--- TASK INPUTS Enclosed Below ---

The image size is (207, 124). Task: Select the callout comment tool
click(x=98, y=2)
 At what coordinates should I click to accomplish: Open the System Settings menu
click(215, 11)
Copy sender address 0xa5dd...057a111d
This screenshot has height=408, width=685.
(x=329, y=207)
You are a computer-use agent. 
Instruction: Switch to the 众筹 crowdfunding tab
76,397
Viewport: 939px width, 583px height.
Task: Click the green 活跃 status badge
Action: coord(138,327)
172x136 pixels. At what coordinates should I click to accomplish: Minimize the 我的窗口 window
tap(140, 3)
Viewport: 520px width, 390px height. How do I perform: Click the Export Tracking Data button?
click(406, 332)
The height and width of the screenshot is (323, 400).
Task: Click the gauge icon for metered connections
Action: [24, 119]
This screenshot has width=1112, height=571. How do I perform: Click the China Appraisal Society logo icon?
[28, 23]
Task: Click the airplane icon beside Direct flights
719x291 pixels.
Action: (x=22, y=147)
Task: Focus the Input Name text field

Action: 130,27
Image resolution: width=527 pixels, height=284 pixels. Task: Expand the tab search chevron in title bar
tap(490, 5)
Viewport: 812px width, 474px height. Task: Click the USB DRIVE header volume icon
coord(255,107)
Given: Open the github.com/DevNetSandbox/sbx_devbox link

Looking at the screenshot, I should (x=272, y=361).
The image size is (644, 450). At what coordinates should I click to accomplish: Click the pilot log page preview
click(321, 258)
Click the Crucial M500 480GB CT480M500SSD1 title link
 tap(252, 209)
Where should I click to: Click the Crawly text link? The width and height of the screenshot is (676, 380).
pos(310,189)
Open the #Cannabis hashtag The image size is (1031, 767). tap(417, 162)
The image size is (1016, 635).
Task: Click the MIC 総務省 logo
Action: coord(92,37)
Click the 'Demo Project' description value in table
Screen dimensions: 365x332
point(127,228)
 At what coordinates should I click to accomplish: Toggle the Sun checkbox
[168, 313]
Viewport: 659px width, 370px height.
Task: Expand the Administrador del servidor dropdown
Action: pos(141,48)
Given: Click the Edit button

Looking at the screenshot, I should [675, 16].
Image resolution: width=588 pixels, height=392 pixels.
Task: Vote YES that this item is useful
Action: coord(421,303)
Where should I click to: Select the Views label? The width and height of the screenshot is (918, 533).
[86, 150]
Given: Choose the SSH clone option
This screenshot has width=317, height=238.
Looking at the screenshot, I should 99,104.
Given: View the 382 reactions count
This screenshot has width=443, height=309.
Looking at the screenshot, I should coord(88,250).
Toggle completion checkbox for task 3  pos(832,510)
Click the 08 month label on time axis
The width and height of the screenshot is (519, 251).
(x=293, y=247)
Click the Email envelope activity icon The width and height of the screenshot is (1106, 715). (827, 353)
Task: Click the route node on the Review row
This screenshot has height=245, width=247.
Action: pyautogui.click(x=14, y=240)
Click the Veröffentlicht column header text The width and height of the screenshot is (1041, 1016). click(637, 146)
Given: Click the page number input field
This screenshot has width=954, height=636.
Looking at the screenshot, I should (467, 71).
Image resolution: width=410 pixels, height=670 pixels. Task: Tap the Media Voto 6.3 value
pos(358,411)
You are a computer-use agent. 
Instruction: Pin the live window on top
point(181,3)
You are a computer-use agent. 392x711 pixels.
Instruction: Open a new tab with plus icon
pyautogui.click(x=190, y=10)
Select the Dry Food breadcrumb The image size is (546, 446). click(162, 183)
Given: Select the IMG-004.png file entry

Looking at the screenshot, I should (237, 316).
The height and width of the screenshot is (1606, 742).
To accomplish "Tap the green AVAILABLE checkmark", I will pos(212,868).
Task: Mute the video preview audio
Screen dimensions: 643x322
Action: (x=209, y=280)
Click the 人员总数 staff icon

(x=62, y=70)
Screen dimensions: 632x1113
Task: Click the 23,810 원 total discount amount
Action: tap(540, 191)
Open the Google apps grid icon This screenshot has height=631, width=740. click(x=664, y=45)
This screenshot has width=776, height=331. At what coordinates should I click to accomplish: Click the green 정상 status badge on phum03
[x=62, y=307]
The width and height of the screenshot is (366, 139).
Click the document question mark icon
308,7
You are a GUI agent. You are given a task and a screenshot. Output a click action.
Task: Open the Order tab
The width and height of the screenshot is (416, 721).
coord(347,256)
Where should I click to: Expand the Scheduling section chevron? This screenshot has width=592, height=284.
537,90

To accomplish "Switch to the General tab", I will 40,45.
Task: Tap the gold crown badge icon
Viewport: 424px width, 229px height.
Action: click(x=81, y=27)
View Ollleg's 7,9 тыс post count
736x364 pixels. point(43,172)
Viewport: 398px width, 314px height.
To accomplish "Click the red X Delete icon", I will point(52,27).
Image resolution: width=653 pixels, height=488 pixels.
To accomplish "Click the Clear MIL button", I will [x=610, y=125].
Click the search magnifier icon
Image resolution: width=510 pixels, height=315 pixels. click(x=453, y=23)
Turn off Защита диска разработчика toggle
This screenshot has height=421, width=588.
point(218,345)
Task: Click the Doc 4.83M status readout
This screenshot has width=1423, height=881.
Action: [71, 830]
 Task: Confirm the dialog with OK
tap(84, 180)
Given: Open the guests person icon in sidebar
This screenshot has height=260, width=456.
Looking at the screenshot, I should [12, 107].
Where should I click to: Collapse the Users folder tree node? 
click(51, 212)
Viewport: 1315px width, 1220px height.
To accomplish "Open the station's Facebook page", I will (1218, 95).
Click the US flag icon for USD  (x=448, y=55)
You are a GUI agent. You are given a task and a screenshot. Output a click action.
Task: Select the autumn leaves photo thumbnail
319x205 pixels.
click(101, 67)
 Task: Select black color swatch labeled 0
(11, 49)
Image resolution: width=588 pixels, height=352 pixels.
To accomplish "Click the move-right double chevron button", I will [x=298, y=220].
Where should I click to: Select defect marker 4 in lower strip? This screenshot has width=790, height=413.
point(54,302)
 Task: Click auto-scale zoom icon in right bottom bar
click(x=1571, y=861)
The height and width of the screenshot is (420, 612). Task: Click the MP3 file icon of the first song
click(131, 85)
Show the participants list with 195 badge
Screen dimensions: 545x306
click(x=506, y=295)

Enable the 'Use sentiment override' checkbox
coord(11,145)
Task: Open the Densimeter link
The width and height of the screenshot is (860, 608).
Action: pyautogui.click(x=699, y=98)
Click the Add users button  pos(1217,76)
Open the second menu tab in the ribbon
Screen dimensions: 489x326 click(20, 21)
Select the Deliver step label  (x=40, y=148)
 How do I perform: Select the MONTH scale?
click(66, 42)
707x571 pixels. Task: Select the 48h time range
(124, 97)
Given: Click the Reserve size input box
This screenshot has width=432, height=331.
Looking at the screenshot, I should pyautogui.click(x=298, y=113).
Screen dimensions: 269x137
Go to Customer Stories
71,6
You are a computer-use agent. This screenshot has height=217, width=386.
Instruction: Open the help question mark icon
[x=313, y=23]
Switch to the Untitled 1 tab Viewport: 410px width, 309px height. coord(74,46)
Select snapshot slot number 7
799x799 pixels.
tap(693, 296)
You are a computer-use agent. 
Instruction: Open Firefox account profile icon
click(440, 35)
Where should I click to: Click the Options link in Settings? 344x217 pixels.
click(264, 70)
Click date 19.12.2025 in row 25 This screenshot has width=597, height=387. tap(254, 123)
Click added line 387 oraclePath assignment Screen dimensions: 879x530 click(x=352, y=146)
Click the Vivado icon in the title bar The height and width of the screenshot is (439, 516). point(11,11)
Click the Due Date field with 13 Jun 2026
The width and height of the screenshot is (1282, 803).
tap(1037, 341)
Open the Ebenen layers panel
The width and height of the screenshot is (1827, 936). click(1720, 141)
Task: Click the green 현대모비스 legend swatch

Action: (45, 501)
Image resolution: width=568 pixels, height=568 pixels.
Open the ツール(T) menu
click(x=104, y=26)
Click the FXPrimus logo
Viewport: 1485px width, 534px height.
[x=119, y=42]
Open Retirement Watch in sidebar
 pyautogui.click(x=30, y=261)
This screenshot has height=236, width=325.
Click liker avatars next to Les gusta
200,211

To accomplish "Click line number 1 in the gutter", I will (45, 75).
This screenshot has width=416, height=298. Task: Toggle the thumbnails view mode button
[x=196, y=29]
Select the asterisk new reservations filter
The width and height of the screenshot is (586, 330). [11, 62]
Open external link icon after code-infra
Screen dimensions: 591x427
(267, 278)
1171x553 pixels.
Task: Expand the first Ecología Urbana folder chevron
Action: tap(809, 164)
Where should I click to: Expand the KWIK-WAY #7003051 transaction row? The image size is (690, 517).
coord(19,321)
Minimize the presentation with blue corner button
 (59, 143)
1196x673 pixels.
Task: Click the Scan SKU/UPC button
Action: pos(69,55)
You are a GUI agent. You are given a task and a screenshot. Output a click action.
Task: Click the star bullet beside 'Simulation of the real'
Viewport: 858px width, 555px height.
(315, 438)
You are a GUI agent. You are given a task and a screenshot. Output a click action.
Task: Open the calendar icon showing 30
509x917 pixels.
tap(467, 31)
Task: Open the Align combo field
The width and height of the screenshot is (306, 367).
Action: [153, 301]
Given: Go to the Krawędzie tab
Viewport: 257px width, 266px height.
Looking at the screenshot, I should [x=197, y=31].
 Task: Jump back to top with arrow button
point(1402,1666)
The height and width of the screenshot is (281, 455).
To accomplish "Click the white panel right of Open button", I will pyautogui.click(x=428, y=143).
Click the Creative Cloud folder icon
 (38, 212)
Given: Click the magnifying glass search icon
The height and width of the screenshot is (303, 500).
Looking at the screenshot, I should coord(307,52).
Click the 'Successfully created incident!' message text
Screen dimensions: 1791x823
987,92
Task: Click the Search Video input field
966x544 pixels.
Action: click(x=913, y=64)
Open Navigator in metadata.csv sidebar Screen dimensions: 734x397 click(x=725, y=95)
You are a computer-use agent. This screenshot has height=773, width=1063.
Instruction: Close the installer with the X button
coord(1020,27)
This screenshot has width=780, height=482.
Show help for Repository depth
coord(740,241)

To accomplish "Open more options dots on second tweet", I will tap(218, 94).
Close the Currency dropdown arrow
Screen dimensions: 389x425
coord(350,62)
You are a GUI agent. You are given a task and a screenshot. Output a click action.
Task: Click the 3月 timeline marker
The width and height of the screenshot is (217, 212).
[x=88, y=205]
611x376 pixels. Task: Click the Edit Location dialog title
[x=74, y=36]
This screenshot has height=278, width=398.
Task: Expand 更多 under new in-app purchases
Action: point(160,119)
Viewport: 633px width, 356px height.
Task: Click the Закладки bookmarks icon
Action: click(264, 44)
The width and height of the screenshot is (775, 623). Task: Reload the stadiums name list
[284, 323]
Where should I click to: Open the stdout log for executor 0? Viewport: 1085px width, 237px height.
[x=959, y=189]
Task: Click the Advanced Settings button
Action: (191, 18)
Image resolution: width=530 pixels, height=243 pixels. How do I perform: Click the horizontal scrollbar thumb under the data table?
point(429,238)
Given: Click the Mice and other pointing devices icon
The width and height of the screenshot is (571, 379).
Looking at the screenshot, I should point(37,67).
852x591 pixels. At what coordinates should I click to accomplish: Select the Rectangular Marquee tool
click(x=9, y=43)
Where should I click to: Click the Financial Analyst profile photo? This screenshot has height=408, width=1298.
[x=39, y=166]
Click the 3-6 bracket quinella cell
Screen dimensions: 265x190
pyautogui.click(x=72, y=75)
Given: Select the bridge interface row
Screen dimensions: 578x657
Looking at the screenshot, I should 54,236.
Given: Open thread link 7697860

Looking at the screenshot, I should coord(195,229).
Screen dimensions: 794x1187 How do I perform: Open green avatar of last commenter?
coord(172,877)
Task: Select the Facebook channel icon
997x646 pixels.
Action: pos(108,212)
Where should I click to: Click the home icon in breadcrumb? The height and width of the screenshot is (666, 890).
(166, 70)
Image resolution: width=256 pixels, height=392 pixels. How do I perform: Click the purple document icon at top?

--- End of Enclosed TASK INPUTS ---

Find "852x591 pixels. At" in the entries above and copy that whole line exactly, then each line after it through the line that contains "Given: Select the bridge interface row".

852x591 pixels. At what coordinates should I click to accomplish: Select the Rectangular Marquee tool
click(x=9, y=43)
Where should I click to: Click the Financial Analyst profile photo? This screenshot has height=408, width=1298.
[x=39, y=166]
Click the 3-6 bracket quinella cell
Screen dimensions: 265x190
pyautogui.click(x=72, y=75)
Given: Select the bridge interface row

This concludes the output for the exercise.